Records:
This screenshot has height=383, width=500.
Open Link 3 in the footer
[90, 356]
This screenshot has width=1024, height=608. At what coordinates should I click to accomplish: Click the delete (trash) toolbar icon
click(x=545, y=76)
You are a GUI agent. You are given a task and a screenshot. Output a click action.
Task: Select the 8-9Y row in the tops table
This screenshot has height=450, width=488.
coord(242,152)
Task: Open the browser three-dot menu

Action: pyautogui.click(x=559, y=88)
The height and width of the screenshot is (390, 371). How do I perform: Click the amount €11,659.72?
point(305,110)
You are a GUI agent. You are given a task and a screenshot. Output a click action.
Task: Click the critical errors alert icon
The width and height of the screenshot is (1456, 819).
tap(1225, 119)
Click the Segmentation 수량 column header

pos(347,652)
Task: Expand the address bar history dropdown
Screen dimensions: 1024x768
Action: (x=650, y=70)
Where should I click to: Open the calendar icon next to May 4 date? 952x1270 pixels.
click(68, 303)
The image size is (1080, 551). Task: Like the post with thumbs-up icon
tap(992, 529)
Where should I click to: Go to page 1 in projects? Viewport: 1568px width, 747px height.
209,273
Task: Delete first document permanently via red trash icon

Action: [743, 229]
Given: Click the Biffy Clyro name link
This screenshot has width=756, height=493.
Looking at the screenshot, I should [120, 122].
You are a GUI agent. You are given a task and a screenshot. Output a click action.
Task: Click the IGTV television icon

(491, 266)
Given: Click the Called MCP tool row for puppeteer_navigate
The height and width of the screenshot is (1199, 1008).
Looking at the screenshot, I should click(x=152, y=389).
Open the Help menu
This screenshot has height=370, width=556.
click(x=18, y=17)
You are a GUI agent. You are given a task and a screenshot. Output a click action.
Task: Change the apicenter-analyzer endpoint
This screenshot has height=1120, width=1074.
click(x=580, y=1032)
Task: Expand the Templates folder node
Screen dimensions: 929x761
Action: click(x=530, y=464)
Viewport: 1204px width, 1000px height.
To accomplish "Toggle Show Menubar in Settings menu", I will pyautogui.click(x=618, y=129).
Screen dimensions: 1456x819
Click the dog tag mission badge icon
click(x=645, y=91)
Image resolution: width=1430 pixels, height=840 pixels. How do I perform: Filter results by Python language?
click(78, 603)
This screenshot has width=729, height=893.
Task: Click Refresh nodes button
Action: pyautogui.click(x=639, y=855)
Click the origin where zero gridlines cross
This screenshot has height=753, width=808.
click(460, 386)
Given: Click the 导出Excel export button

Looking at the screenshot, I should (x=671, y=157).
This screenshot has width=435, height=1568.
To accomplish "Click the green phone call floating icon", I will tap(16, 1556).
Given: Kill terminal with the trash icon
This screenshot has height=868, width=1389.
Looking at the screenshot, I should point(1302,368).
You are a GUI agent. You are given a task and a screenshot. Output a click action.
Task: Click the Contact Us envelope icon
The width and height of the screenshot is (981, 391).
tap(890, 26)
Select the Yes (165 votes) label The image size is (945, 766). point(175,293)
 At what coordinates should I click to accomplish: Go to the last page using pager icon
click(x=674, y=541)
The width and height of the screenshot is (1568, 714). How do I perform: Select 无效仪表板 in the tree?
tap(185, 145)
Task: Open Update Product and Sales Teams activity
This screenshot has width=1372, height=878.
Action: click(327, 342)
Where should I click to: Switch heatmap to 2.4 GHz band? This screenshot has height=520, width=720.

### TASK DESCRIPTION
Rewrite the listing above with every occurrence of "GUI agent" replaced by "desktop agent", leaving everything else unchanged.

### SOLUTION FOR THIS TASK
This screenshot has height=383, width=500.
Open Link 3 in the footer
[90, 356]
This screenshot has width=1024, height=608. At what coordinates should I click to accomplish: Click the delete (trash) toolbar icon
click(x=545, y=76)
You are a desktop agent. You are given a task and a screenshot. Output a click action.
Task: Select the 8-9Y row in the tops table
This screenshot has height=450, width=488.
coord(242,152)
Task: Open the browser three-dot menu

Action: pyautogui.click(x=559, y=88)
The height and width of the screenshot is (390, 371). How do I perform: Click the amount €11,659.72?
point(305,110)
You are a desktop agent. You are given a task and a screenshot. Output a click action.
Task: Click the critical errors alert icon
The width and height of the screenshot is (1456, 819).
tap(1225, 119)
Click the Segmentation 수량 column header

pos(347,652)
Task: Expand the address bar history dropdown
Screen dimensions: 1024x768
Action: (x=650, y=70)
Where should I click to: Open the calendar icon next to May 4 date? 952x1270 pixels.
click(68, 303)
The image size is (1080, 551). Task: Like the post with thumbs-up icon
tap(992, 529)
Where should I click to: Go to page 1 in projects? Viewport: 1568px width, 747px height.
209,273
Task: Delete first document permanently via red trash icon

Action: [743, 229]
Given: Click the Biffy Clyro name link
This screenshot has width=756, height=493.
Looking at the screenshot, I should [120, 122].
You are a desktop agent. You are given a task and a screenshot. Output a click action.
Task: Click the IGTV television icon

(491, 266)
Given: Click the Called MCP tool row for puppeteer_navigate
The height and width of the screenshot is (1199, 1008).
Looking at the screenshot, I should click(x=152, y=389).
Open the Help menu
This screenshot has height=370, width=556.
click(x=18, y=17)
You are a desktop agent. You are given a task and a screenshot. Output a click action.
Task: Change the apicenter-analyzer endpoint
This screenshot has height=1120, width=1074.
click(x=580, y=1032)
Task: Expand the Templates folder node
Screen dimensions: 929x761
Action: click(x=530, y=464)
Viewport: 1204px width, 1000px height.
To accomplish "Toggle Show Menubar in Settings menu", I will pyautogui.click(x=618, y=129).
Screen dimensions: 1456x819
Click the dog tag mission badge icon
click(x=645, y=91)
Image resolution: width=1430 pixels, height=840 pixels. How do I perform: Filter results by Python language?
click(78, 603)
This screenshot has width=729, height=893.
Task: Click Refresh nodes button
Action: pyautogui.click(x=639, y=855)
Click the origin where zero gridlines cross
This screenshot has height=753, width=808.
click(460, 386)
Given: Click the 导出Excel export button

Looking at the screenshot, I should (x=671, y=157).
This screenshot has width=435, height=1568.
To accomplish "Click the green phone call floating icon", I will tap(16, 1556).
Given: Kill terminal with the trash icon
This screenshot has height=868, width=1389.
Looking at the screenshot, I should point(1302,368).
You are a desktop agent. You are given a task and a screenshot. Output a click action.
Task: Click the Contact Us envelope icon
The width and height of the screenshot is (981, 391).
tap(890, 26)
Select the Yes (165 votes) label The image size is (945, 766). point(175,293)
 At what coordinates should I click to accomplish: Go to the last page using pager icon
click(x=674, y=541)
The width and height of the screenshot is (1568, 714). How do I perform: Select 无效仪表板 in the tree?
tap(185, 145)
Task: Open Update Product and Sales Teams activity
This screenshot has width=1372, height=878.
Action: click(327, 342)
Where should I click to: Switch heatmap to 2.4 GHz band? This screenshot has height=520, width=720.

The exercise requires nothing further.